It is what it is


To think that he was actually voted in for president still makes my stomach turn!!

This is ridiculous 

When has it been okay to make a mockery of our nation?? When has it ever been okay to have tantrums as the president of the United States and declare a national Emergency just because one doesn’t get his way!!!

Donald Trump is making us as Americans look like fools and we are playing into his game.


Think about it the more frivolous things he does the more we as the people are gonna stand  against him. What does that show other countries about us?? From being indebted to many countries and the ass of a president making us look dumb other nations are gonna see us fighting within our own country which then is gonna target us for a lot moire than we know.


It doesn’t take a rocket scientist to look at the facts at hand and predict what other countries are bound to do, does it??
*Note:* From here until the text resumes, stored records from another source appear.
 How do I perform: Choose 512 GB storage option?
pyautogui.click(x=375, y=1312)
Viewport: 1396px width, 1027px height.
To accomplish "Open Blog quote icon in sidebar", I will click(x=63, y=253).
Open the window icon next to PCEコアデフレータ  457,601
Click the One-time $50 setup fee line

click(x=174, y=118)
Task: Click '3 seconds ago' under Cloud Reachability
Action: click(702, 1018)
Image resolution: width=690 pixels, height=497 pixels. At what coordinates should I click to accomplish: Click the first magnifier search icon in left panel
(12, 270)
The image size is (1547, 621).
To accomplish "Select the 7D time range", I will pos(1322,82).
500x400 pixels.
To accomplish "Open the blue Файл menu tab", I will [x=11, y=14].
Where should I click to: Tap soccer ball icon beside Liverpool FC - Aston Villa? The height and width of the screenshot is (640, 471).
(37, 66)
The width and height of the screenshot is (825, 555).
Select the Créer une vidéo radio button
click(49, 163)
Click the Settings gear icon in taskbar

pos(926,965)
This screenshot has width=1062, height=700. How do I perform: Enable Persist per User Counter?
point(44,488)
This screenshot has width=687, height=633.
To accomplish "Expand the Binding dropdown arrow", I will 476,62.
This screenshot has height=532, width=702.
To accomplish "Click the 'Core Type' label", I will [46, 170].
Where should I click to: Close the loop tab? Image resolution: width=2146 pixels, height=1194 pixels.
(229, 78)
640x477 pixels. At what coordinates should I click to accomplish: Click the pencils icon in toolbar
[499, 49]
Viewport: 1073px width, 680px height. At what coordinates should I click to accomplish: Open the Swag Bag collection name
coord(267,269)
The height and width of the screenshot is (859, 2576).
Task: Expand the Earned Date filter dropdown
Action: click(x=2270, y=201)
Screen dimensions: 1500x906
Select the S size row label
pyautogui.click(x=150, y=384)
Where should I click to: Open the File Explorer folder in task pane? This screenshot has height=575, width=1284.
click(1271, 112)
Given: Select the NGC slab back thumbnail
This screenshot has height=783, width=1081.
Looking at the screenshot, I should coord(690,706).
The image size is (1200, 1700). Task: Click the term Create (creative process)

To have allowed this imbecile to get away with the things that hew has is CRAZY STUPID!!! If we as Americans don’t do something about this asap we are all looking at complete disaster!!! I know there is something that we as a nation can do. Its time we figured it out

here is a little something I researched on how to get the president removed from office:

The Senate as a court of impeachment for the trial of Andrew Johnson THEODORE R. DAVIS / LIBRARY OF CONGRESS
The Constitution provides, in express terms, that the President, as well as the Vice-President and all civil officers, may be impeached for “treason, bribery, or other high crimes and misdemeanors.” It was framed by men who had learned to their sorrow the falsity of the English maxim, that “the king can do no wrong,” and established by the people, who meant to hold all their public servants, the highest and the lowest, to the strictest accountability. All were jealous of any “squinting towards monarchy,” and determined to allow to the chief magistrate no sort of regal immunity, but to secure his faithfulness and their own rights by holding him personally answerable for his misconduct, and to protect the government by making adequate provision for his removal. Moreover, they did not mean that the door should not be locked till after the horse had been stolen.By the Constitution, the House of Representatives has “the sole power of impeachment,” and the Senate “the sole power to try all impeachments.” When the President of the United States is tried on impeachment, the Chief Justice is to preside. The concurrence of two thirds of the members present is necessary to convict. “The President, Vice-President, and all civil officers of the United States, shall be removed from office on impeachment for, and conviction of, treason, bribery, or other high crimes and misdemeanors.” But judgment cannot “extend further than to removal and disqualification to hold and enjoy and office of honor, trust, or profit under the United States.” Thus it is obvious that the founders of the government meant to secure it effectually against all official corruption and wrong, by providing for process to be initiated at the will of the popular branch, and furnishing an easy, safe, and sure method for the removal of all unworthy and unfaithful servants.
By defining treason exactly, by prescribing the precise proofs, and limiting the punishment of it, they guarded the people against one form of tyrannical abuse of power; and they intended to secure them effectually against all injury from abuses of another sort, by holding the President responsible for his “misdemeanors,” — using the broadest term. They guarded carefully against all danger of popular excesses, and any injustice to the accused, by withholding the general power of punishment. This term “misdemeanor,” therefore, should be liberally construed, for the same reason that treason should not be extended by construction. It is not better for the state that traitors should remain in office than that innocent men should be expelled. Besides, it is true in relation to this procedure, that the higher the post the higher the crime.

What, then, is the meaning of “high crimes and misdemeanors,” for which a President may be removed? Neither the Constitution nor the statutes have determined. It follows, therefore, that the House must judge for what offenses it will present articles, and the Senate decide for what it will convict. And from the very nature of the wrongs for which impeachment is the sole adequate remedy, as well as from the fact that the office of President and all its duties and relations are new, it is essential that they should be undefined; otherwise there could be no security for the state.

But it does not by any means follow that therefore either the House or the Senate can act arbitrarily, or that there are not rules for the guidance of their conduct. The terms “high crimes and misdemeanors,” like many other terms and phrases used in the Constitution, as, for instance, “pardon,” “habeas corpus,” “ex post facto,” and the term “impeachment” itself, had a settled meaning at the time of the establishment of the Constitution. There was no need of definition, for it was left to the House as exhibitors, and the Chief Justice and the Senate as judges of the articles, to apply well-understood terms, mutatis mutandis, to new circumstances, as the exigencies of state, and the ends for which the Constitution was established, should require. The subject-matter was new; the President was a new officer of state; his duties, his relations to the various branches of government and to the people, his powers, his oath, functions, duties, responsibilities, were all new. In some respects, old customs and laws were a guide. In others, there was neither precedent nor analogy. But the common-law principle was to be applied to the new matters according to their exigency, as the common law of contracts and of carriers is applied to carriage by steamboats and railroads, to corporations and expresses, which have come into existence centuries since the law was established.